Before we get started, I want to say Thank You to all of the contributors to the Scheme community. Cyclone is based on the community’s latest revision of the Scheme language and wherever possible existing code was reused or repurposed for this project, instead of starting from scratch. At the end of this document is a list of helpful online resources. Without high quality Scheme resources like these the Cyclone project would not have been possible.

Table of Contents

Overview

Cyclone has a similar architecture to other modern compilers:

flowchart of cyclone compiler

First, an input file containing Scheme code is received on the command line and loaded into an abstract syntax tree (AST) by Cyclone’s parser. From there a series of source-to-source transformations are performed on the AST to expand macros, perform optimizations, and make the code easier to compile to C. These intermediate representations (IR) can be printed out in a readable format to aid debugging. The final AST is then output as a .c file and the C compiler is invoked to create the final executable or object file.

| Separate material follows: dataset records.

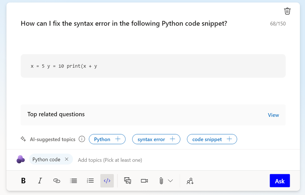The width and height of the screenshot is (305, 195).
Task: Remove the Python code topic tag
Action: pos(67,159)
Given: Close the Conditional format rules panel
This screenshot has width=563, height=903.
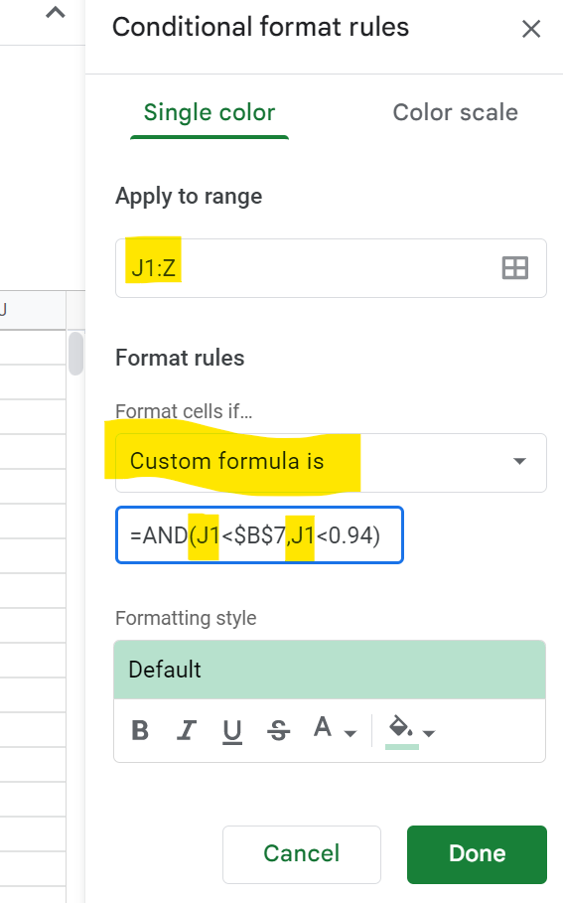Looking at the screenshot, I should pyautogui.click(x=531, y=28).
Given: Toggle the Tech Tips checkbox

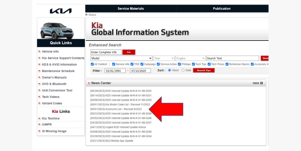Looking at the screenshot, I should click(193, 64).
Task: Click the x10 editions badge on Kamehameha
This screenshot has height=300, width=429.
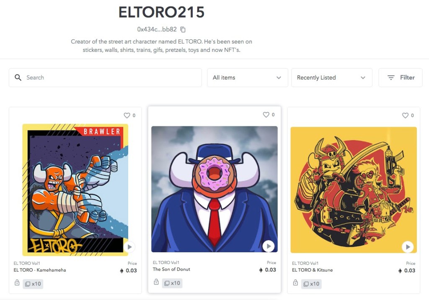Action: tap(33, 284)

Programs are linked with the necessary Scheme libraries and the Cyclone runtime library to create an executable:

Diagram of files linked into a compiled executable

Source-to-Source Transformations

Overview

My primary inspiration for Cyclone was Marc Feeley’s The 90 minute Scheme to C compiler (also video 1, video 2, and code). Over the course of 90 minutes, Feeley demonstrates how to compile Scheme to C code using source-to-source transformations, including closure and continuation-passing-style (CPS) conversions.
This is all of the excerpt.